Mudder Toughens Up to Help Teen Fight Cancer
Long Valley's Larry Borst will take on 24-hour physical challenge, raise funds for Glenn Lightner.
Editor's Note: This article originally ran Oct. 17. Laurence Borst will be competing in the Tough Mudder competition Nov. 17 and is still fundraising for Glenn Lightner.
He lifts things up and puts them down.
Well, it’s more than that. He actually lifts himself over obstacles, through mud and between dangling electroshock wires while running miles on end.
Essentially, Larry Borst is one tough mudder.
He’s so tough that he’s taking on an invitation-only, 24-hour physical challenge, the World’s Toughest Mudder, scheduled for Nov. 17 and 18 at Raceway Park in Englishtown, New Jersey.
It’s a challenge Borst is looking forward to and has been training religiously for–each day and two night sessions per week. But there’s more to this challenge than the previous three Tough Mudders he’s conquered, the most recent of which qualified him for the November event.
Borst, a Long Valley-lifer whose grandparents once owned farmland on Zellers Road, is modest and soft-spoken. Just like the young man he’s raising funds for and hoping to aid in a journey to cure cancer.
“When I heard about Glenn Lightner and what he was going through,” Borst said, “I knew we just had to do something.”
As he works full time, raises three children with his wife, Kristy, and trains incessantly for the upcoming challenge, Borst has added fundraising to his to-do list in conjunction with the Tough Mudder.
The competition will test contestants’ mental, physical, and emotional limits. Just some of the many reasons why Borst has been training in the dark of night.
“When I came home from a dinner meeting the other night,” Larry’s wife, Kristy said, “it was 9:30 and he was wearing shorts and sneakers. He went down to the high school track and ran a half marathon, came home and went to bed.”
Borst will attest, though, whatever he’s going through is nothing compared to what Lightner has faced since being diagnosed with brain cancer in 2007.
“I felt like, if I was going to raise money while doing this, I wanted to give directly to someone who needed it,” Borst said, as he played with his second son, Jake, one half of the family’s two and-a-half year-old twins. “With what happened to Jake, it really struck a chord.”
When Kristy went into labor with the twins, the process required an emergency cesarean section. When Jake was removed, doctors said he was full of fluids, Kristy Borst said, and was in the Neonatal Intensive Care Unit for two weeks.
“That was hard for us,” Kristy Borst said. “So I can’t even imagine what (the Lightners) are going through. I feel like, like it’s your obligation as a citizen to do something to help. I feel like you’re supposed to do something with your life–not just watch what’s going on.”
Borst has been able to raise and garner pledges in the amount of $2,000 thus far, all benefitting the Lightner family.
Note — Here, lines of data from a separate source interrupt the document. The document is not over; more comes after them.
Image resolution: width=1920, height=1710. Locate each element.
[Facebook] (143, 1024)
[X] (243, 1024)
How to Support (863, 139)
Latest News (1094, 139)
Donations can be pledged either in one-time shots or pledge a specific amount per lap that Borst completes during the challenge.
In the World’s Toughest Mudder challenge, there is no set amount of laps to complete, as there are in the regular competitions. Those who remain on the course and continue conquering obstacles at the end of the 24-hour mark will be considered finishers, Borst said.
Dinnertime ends and he heads to his backyard and begins to set up for his night session workout. He takes the sledgehammer he’ll use to pound monster truck tires out of the garage and unravels a thick, heavy rope he’ll use to build upper body strength.
Jake squeals with excitement from the garage while his daddy turns on the floodlight and organizes his homemade obstacles. Borst gets to work and doesn’t show any fear, focusing on the journey ahead of him.
Just like the brave young man he’s trying desperately to help.